RSA key generation, OAEP encryption, PKCS#1 v1.5 (legacy), and RSASSA-PSS / PKCS#1 v1.5 signatures in noxtls-crypto.

Rust API

  • Crate: noxtls-crypto
  • Module path (conceptual): noxtls_crypto::pkc
  • Primary symbols:
    • RsaPrivateKey
    • RsaPublicKey
    • RsaKeySizePolicy
    • noxtls_rsa_generate_keypair_secure_auto
    • noxtls_rsaes_oaep_sha256_encrypt_auto
    • noxtls_rsaes_oaep_sha256_decrypt
    • noxtls_rsassa_pss_sha256_sign_auto
    • noxtls_rsassa_pss_sha256_verify

Functions and types:

  • noxtls_rsa_generate_keypair_secure_auto(bits, policy, drbg) - Parameters: bits is target modulus length, policy enforces minimum key-size rules, and drbg provides random generation input.
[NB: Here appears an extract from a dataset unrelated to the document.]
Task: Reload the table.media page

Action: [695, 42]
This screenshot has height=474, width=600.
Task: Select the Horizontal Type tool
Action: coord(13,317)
Behavior: generates RSA private/public key pair under secure policy checks. Returns: generated keypair in Result.
  • rsaes_oaep_sha256_* - Parameters: OAEP encrypt/decrypt calls take RSA key material, plaintext/ciphertext, optional label, and RNG where required. Behavior: performs RSAES-OAEP with SHA-256/MGF1 padding. Returns: encrypted or decrypted byte buffers in Result.
  • noxtls_rsassa_pss_sha256_sign_auto / noxtls_rsassa_pss_sha256_verify - Parameters: signer uses private key, message, DRBG, and salt_len; verifier uses public key, message, signature, and same salt_len. Behavior: produces and verifies RSASSA-PSS signatures. Returns: signature bytes for sign, and success/error for verify.

Feature flags and policy

Some legacy RSA key-generation helpers require hazardous-legacy-crypto (see rustdoc).

Examples

use noxtls_crypto::{
    noxtls_rsa_generate_keypair_secure_auto, noxtls_rsassa_pss_sha256_sign_auto,
    noxtls_rsassa_pss_sha256_verify, HmacDrbgSha256, RsaKeySizePolicy,
};

let mut drbg = HmacDrbgSha256::new(b"0123456789abcdef", b"nonce", b"")?;
let (private_key, public_key) =
    noxtls_rsa_generate_keypair_secure_auto(2048, RsaKeySizePolicy::Minimum2048, &mut drbg)?;
let message = b"firmware manifest bytes";
let salt_len = 32;
let signature =
    noxtls_rsassa_pss_sha256_sign_auto(&private_key, message, &mut drbg, salt_len)?;
noxtls_rsassa_pss_sha256_verify(&public_key, message, &signature, salt_len)?;
# Ok::<(), noxtls_core::Error>(())

Key generation can be CPU-heavy; run once at provisioning or in a background task on MCUs.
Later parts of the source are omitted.